▶ [The task]:
Only the pictures are dropped. Restate each line below word for word.

* * * * * * * * *

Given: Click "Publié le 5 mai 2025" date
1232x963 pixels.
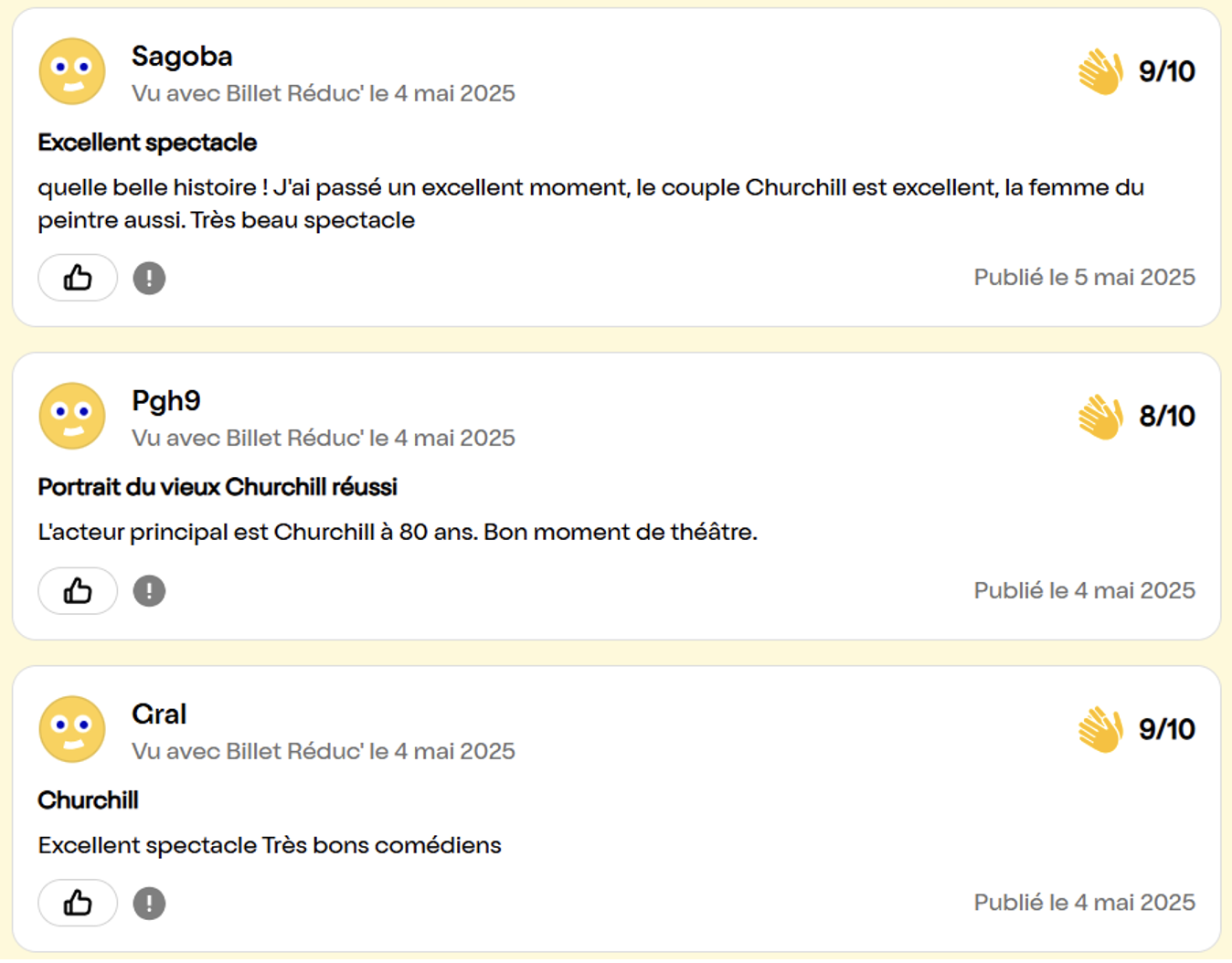Looking at the screenshot, I should tap(1084, 278).
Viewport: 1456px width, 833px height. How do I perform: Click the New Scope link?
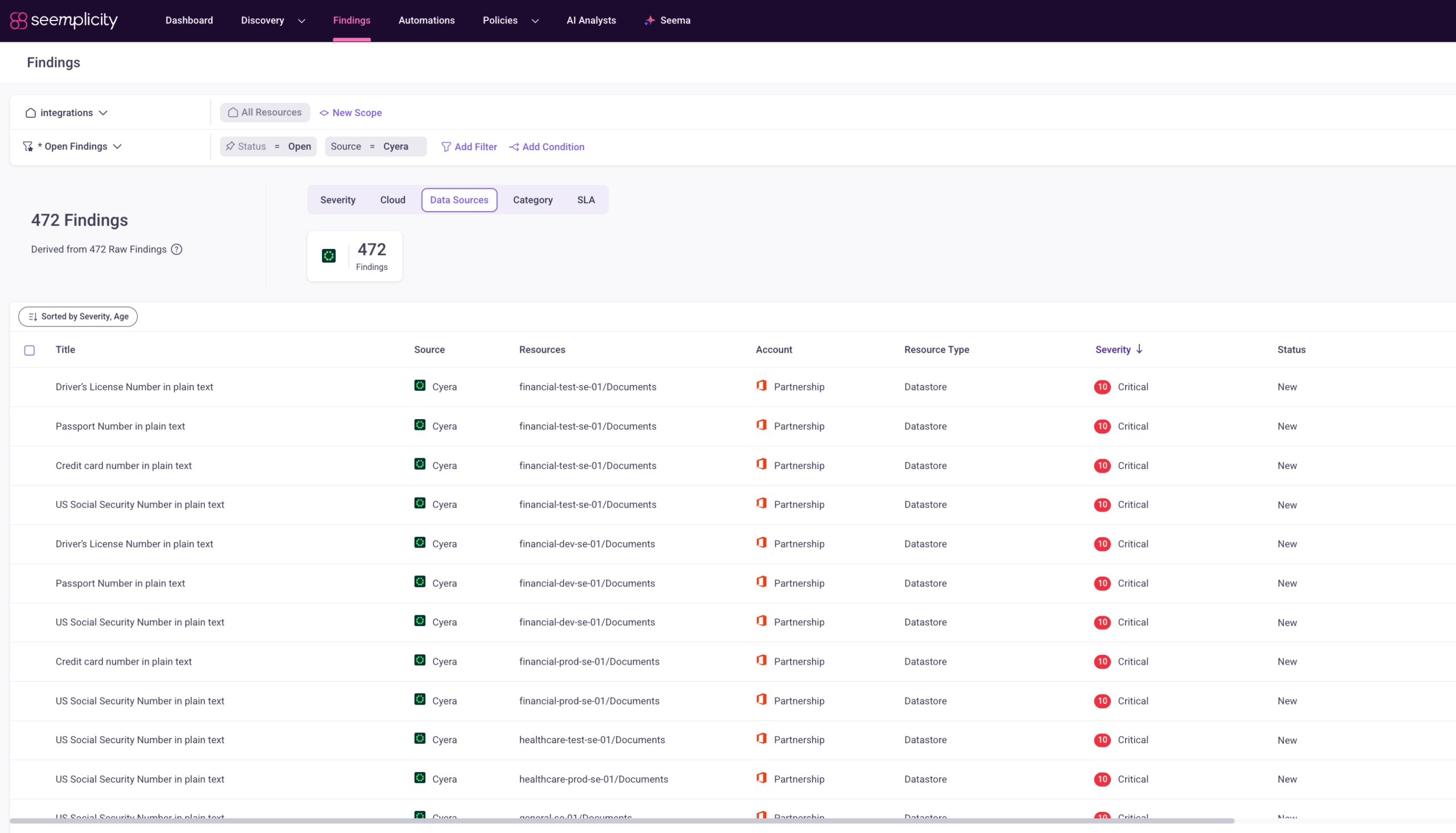[350, 113]
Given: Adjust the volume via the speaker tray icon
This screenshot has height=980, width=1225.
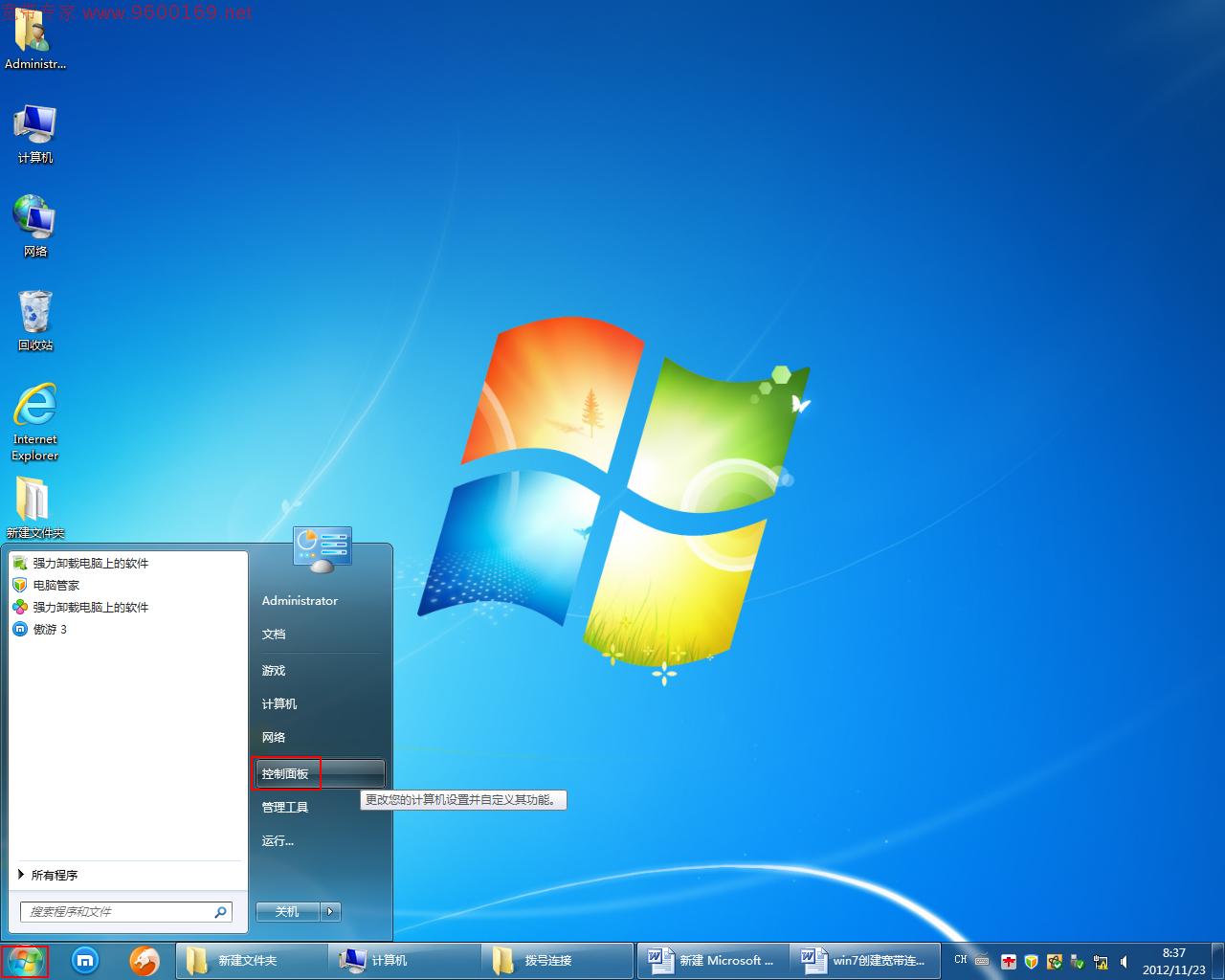Looking at the screenshot, I should point(1124,961).
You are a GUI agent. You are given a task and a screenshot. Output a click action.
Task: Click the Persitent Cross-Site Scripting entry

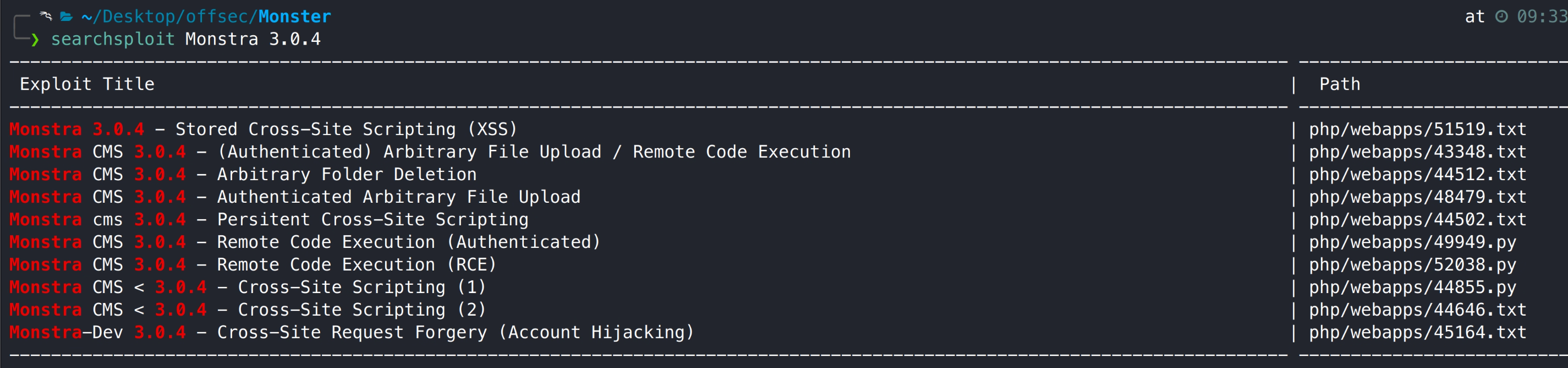tap(372, 220)
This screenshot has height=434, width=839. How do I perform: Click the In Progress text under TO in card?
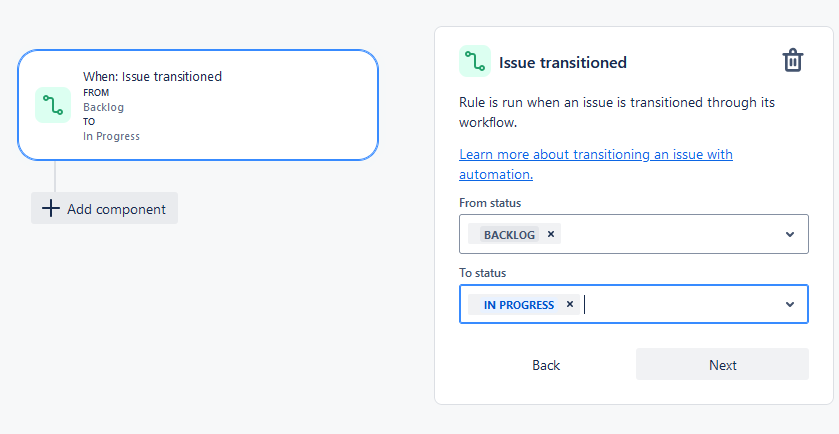pos(111,136)
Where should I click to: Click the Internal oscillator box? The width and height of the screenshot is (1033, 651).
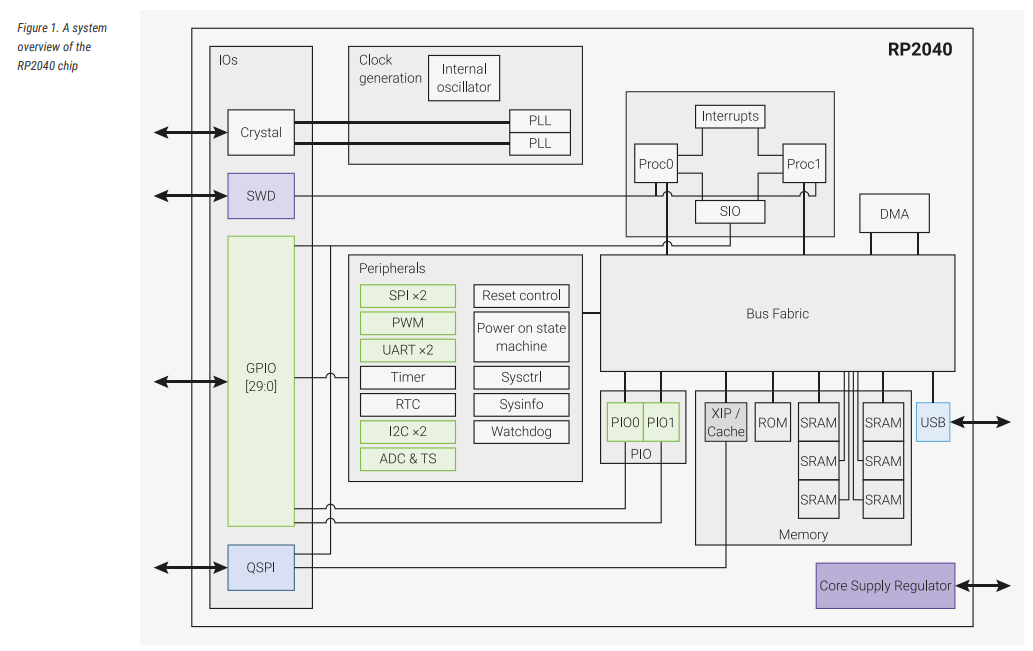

* * * * * * * * *

▶ [Answer to the exercise]:
Given: Click "Publié le 5 mai 2025" date
1232x963 pixels.
Looking at the screenshot, I should tap(1084, 278).
Viewport: 1456px width, 833px height. How do I perform: Click the New Scope link?
[350, 113]
Given: Adjust the volume via the speaker tray icon
This screenshot has height=980, width=1225.
Looking at the screenshot, I should point(1124,961).
You are a GUI agent. You are given a task and a screenshot. Output a click action.
Task: Click the Persitent Cross-Site Scripting entry

tap(372, 220)
This screenshot has height=434, width=839. How do I perform: Click the In Progress text under TO in card?
pos(111,136)
Where should I click to: Click the Internal oscillator box? The width and height of the screenshot is (1033, 651).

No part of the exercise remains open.